Officers from the Organised Crime Partnership (OCP), a joint NCA and Metropolitan Police Service unit, launched an investigation last year after their activities came to light through Operation Venetic – the UK law enforcement response to the takedown of encrypted messaging platform EncroChat.
Andrew Doyle, aged 35, from North End Road, Hammersmith, had a previous conviction for drugs and was identified along with three others, through messages on the platform.
Using the alias ‘Neighbourhoodhero’, Doyle was linked to messages that showed he played a leading role in buying and selling cocaine across London.

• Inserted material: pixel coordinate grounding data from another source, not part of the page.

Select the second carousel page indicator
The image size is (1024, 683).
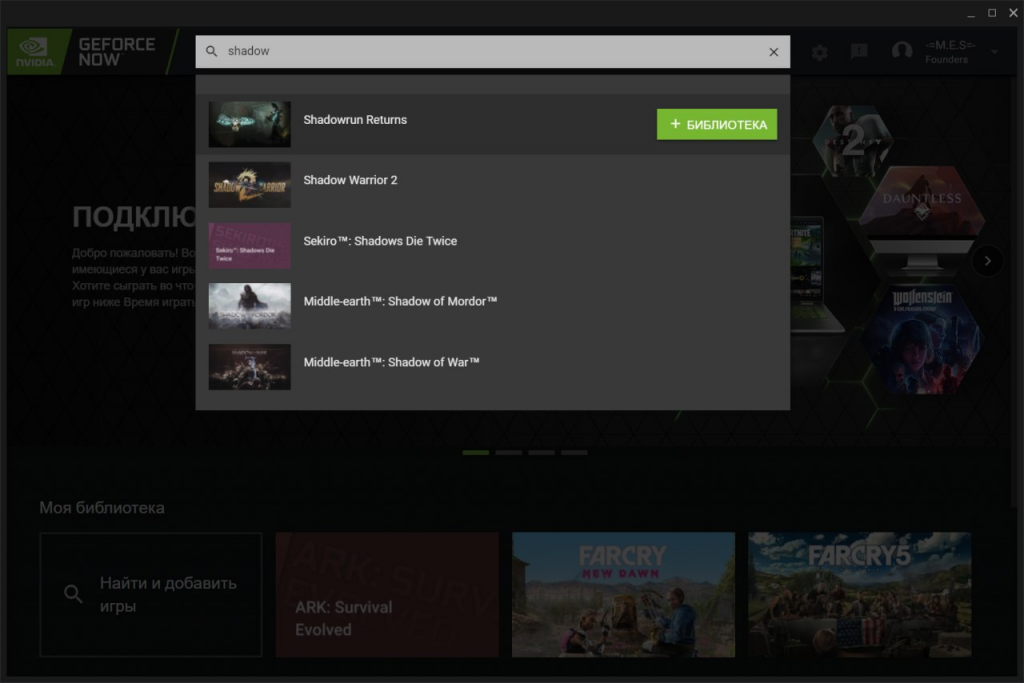[509, 453]
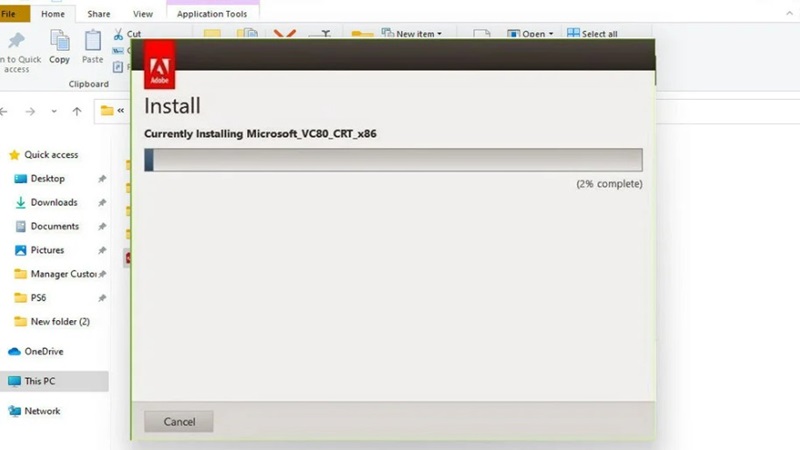Expand the Open button dropdown arrow
Image resolution: width=800 pixels, height=450 pixels.
(x=550, y=34)
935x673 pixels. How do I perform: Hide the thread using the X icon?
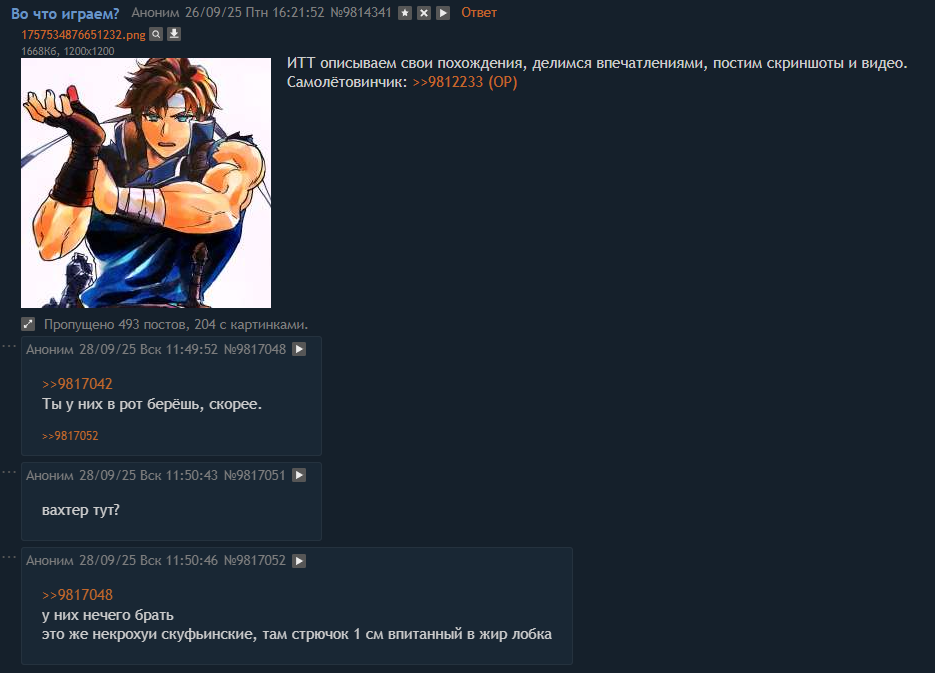pyautogui.click(x=424, y=13)
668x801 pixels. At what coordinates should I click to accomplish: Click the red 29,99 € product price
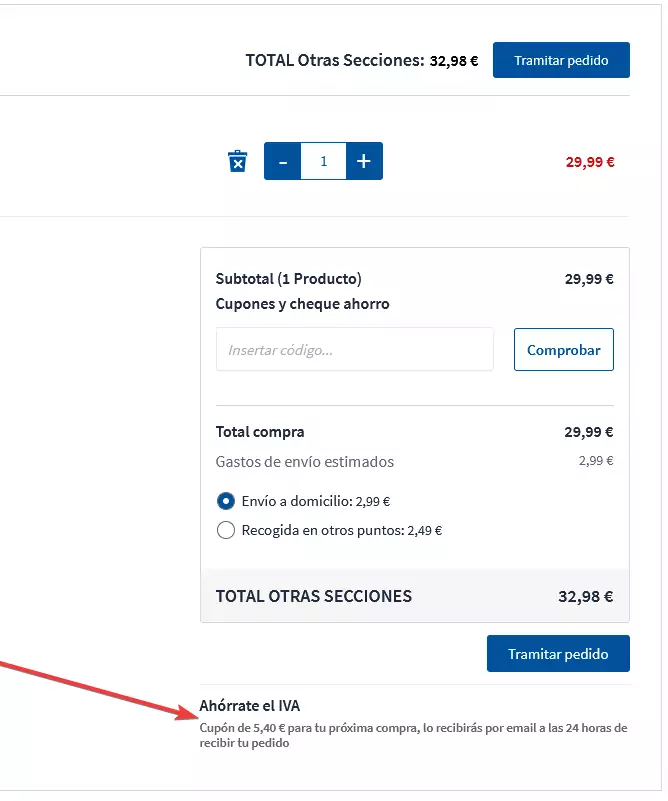590,162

Messages in April last year showed Doyle discussing the increased risk of being stopped by police whilst lockdown restrictions were in place.
In one message, he asks another Encro user, “Mate, do you have a high vis and stuff for the Van? And like builder clothes? We need to look official in times like this.”

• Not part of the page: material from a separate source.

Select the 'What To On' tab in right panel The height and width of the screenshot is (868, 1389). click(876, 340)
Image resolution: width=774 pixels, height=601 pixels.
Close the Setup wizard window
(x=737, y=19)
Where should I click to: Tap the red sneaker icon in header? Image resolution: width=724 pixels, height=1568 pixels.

Doyle was speaking with associate Derrick Canning, 50, from Linkfield Road in Isleworth, whose role was to transport the drugs.
In other messages, Doyle mentions that he has a friend working for the NHS who has an NHS pass if he is stopped and “driving through London, old bill are everywhere…pulling people.”
Regular messages were also exchanged with mother and son duo, Catherine and Joe Roche, from Fulham. Catherine Roche pic of cash in kitchen from
Using the handle ‘Diamondsareforever’ Catherine Roche, 63, mainly handled the cash side of the operation and was aided by her 29 year-old son Joe, AKA ‘Cremebrulee’ in cutting and transporting it.
Joe Roche swapped messages regularly with Doyle and joked about clapping for dealers during the height of the first lockdown.
Doyle, and his counterparts were all arrested at their homes in June last year, where nearly 50,000 MDMA pills, cash, a cash counting machine, encrypted phones and Rolex watches were seized.
Today, all four appeared at Kingston Crown Court were they were sentenced to a combined 33 and a half years in prison, after pleading guilty at an earlier hearing.
Matt McMillan, OCP Manager, said: “We believe this group distributed huge amounts of drugs across parts of London and the Home Counties.
“Evidence showed that they plotted to continue their operation during the first and strictest UK lockdown. A risk that didn’t pay off in the end.
“The trade in class A drugs fuels violence and exploitation and today’s sentences are yet another example of the NCA and Met Police working together to protect the public from this threat.”